But in these cases, obviously throughput is not a problem.

Regarding decompressing and caching, I am too unfamiliar with the details of
that part of PROJ to actually have an opinion worth considering, although I
could see a reason for using interleave-by-point, rather than by-band, to get
both channels of a datum-shift-grid at once. On the other hand, except for the
pathological case of randomly scattered points, the grid handling seems plenty
fast already, so probably not worth the effort.

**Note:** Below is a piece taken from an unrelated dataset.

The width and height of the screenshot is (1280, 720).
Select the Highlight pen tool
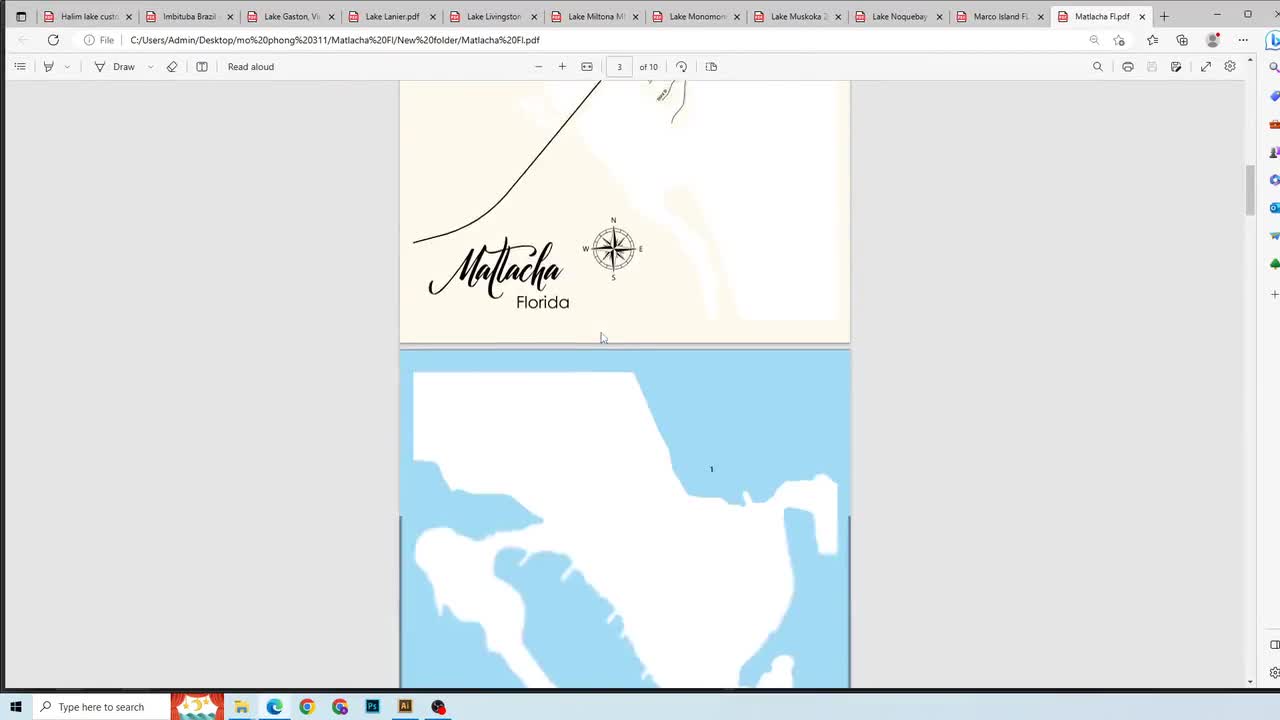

My main architectural suggestion was to unify the data flow, removing all the
variations of pj_fwd and pj_inv, and all the ceremony in pj_prepare and
pj_finalize. This would probably lead to slightly more code, as each operator
should implement the functionality provided by prepare/finalize, but it would
only need to handle the individually relevant branches, rather than having the
centralized versions inferring what to do. This would, however, be quite
intrusive, but we could get rid of the code adapting each operator to the
pj_fwd/pj_fwd3d/pj_fwd4d multiplex.

In Rust Geodesy, the unified 4D data flow was what I started with. Later on, I
introduced the CoordinateSet trait, of which implementations are provided for
the simple "array-of-1d/2d/3d/4d-coordinate" cases, and which users can
implement for their own data structures (e.g. an OGC GeometryCollection), making
it possible to handle in-place transformations of coordinates embedded in more
general data types. Much like what is provided by proj_trans_generic, but more
general, and without the danger of needing to manually specify the offsets of
each coordinate dimension.

(Rust traits = "kind of like" Python Abstract Base Classes or C++ virtual base
classes)

Hence, while Rust Geodesy has a unified data flow, the physical width is
determined by the input data.

I'm quite sure a similar architecture would result in more clear code, but
retrofitting the architecture everywhere in PROJ would, as I wrote, be a
Herculean task. On the other hand: It may be possible to implement in smaller
steps. My main concern really just is, that we should not ignore the long term
maintenance of the "classical parts" of PROJ - especially not, if we can find a
way to do it in smaller steps. Rust Geodesy was an experiment wrt. architecture.
I think it has been quite successful in that respect, but would it be worth the
effort retrofitting a similar architecture onto PROJ?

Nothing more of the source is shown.